◆ **Testo dell'intervista**
• • • • •
Non mi dica che sospetta una regia dietro i ritardi.
«Sto ai fatti»
Chi era il presidentIsvap?
«Giancarlo Giannini. Però non è finita. Ai primi di novembre ci convoca Fazio, dopo gli oltre 20 incontri fatti con la Banca d’Italia, per dirci che dobbiamo trovare un miliardo in più, solo per tappare la bocca alle polemiche. Troviamo anche il miliardo. A quel punto entra in ballo la magistratura e salta l’operazione».
Indagavano da tempo, lo sa.
«C’era chi non voleva che l’operazione si facesse. Bastava leggere i giornali. C’era una componente dei Ds contraria, forse ritenendo che si potesse rafforzare il gruppo dirigente che faceva capo a Bersani, D’Alema, Fassino. Era contraria la Margherita di Rutelli.
• • • • •
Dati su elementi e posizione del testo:

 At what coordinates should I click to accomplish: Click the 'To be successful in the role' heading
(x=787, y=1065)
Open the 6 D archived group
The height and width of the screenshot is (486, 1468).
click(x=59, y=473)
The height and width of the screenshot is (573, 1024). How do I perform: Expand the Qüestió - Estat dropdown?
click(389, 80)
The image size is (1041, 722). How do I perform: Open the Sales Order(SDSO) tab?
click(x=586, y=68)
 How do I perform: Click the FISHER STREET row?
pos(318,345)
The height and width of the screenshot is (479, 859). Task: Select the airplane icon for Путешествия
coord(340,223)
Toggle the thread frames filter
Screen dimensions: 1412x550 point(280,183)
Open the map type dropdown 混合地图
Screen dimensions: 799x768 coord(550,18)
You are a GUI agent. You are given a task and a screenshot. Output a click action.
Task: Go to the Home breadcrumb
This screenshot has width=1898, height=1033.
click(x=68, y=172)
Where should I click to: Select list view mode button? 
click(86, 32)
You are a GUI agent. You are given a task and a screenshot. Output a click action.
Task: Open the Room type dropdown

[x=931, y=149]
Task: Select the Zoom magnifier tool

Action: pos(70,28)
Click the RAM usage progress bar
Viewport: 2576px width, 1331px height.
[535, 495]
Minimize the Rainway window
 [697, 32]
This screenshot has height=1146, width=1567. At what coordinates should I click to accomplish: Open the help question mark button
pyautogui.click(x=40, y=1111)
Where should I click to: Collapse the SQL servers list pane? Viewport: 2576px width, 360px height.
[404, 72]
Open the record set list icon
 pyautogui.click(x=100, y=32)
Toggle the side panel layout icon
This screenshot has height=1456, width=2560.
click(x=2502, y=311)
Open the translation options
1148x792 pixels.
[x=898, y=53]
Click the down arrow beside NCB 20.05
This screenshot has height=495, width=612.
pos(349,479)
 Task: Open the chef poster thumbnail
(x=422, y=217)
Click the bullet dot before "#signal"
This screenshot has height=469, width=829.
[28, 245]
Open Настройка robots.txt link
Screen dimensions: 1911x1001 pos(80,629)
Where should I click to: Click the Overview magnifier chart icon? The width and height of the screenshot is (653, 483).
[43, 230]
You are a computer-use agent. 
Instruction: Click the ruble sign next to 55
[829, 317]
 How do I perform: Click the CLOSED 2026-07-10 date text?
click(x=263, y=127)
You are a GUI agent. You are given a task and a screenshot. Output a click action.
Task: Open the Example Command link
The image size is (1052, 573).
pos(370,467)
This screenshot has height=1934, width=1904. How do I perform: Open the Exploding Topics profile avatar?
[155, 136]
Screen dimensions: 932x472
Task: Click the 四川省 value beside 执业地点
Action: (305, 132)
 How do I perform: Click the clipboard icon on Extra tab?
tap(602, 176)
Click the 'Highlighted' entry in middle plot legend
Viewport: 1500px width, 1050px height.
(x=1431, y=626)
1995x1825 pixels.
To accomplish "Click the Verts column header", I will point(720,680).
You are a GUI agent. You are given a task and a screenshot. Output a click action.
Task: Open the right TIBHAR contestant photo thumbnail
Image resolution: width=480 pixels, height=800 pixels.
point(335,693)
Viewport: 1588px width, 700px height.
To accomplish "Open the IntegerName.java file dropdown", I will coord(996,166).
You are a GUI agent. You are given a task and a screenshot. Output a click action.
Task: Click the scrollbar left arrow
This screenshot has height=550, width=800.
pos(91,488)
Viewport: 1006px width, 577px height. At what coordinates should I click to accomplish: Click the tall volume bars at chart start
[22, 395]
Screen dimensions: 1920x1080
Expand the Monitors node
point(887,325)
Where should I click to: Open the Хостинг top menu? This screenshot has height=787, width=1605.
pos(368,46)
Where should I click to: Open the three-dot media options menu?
• • • • •
◆ **Da fare**
- 1) Rispondi in base all'intervista sull'operazione saltata.
(a) Chi fa la convocazione ai primi di novembre, dopo gli oltre 20 incontri con la Banca d'Italia?
(b) Quanto denaro in più bisogna trovare, secondo quella convocazione?
(c) Quale partito, oltre a una componente dei Ds, era contrario all'operazione?
- 2) Trascrivi parola per parola la parte dell'intervista sull'operazione saltata che si apre con le parole contenenti "Chi era il presidentIsvap?" e si chiude con "tempo, lo sa.".
- 3) Porta avanti l'intervista sull'operazione saltata, scrivendo ciò che segue l'ultima frase riportata.

◆ **Risultati delle attività**
- 1)
(a) La convocazione ai primi di novembre la fa Fazio.
(b) Bisogna trovare un miliardo in più.
(c) Era contraria la Margherita di Rutelli.

- 2)
Chi era il presidentIsvap?
«Giancarlo Giannini. Però non è finita. Ai primi di novembre ci convoca Fazio, dopo gli oltre 20 incontri fatti con la Banca d’Italia, per dirci che dobbiamo trovare un miliardo in più, solo per tappare la bocca alle polemiche. Troviamo anche il miliardo. A quel punto entra in ballo la magistratura e salta l’operazione».
Indagavano da tempo, lo sa.

- 3)
Contrari Della Valle, Montezemolo, Nerio Nesi, la Cgil romana…».
Era un’operazione dove certa politica aveva enormi interessi.
Innegabile.
«Guardi, noi non dovevamo nulla alla politica, non avevamo fatto carriera per meriti politici. Detto questo, conoscevo i rischi. Andai a parlare anche con Gianni Letta, sottosegretario di Berlusconi allora al governo. Letta mi disse: “Consorte, mi spiace che lo facciate voi, ma non vi ostacoleremo”. È stato di parola. Non avevo valutato che viceversa ci saremmo dovuti difendere dai cosiddetti amici e di parte della sinistra».
Gli scandali degli ultimi anni, da Etruria a Montepaschi, dimostrano che la politica non ha imparato proprio nulla da quella stagione.
»Già, Etruria. Avevo fatto un piano per tentare di salvarla. C’erano risorse interne sufficienti per ricapitalizzarla».
Ma non le hanno dato retta.
«Pare proprio di no»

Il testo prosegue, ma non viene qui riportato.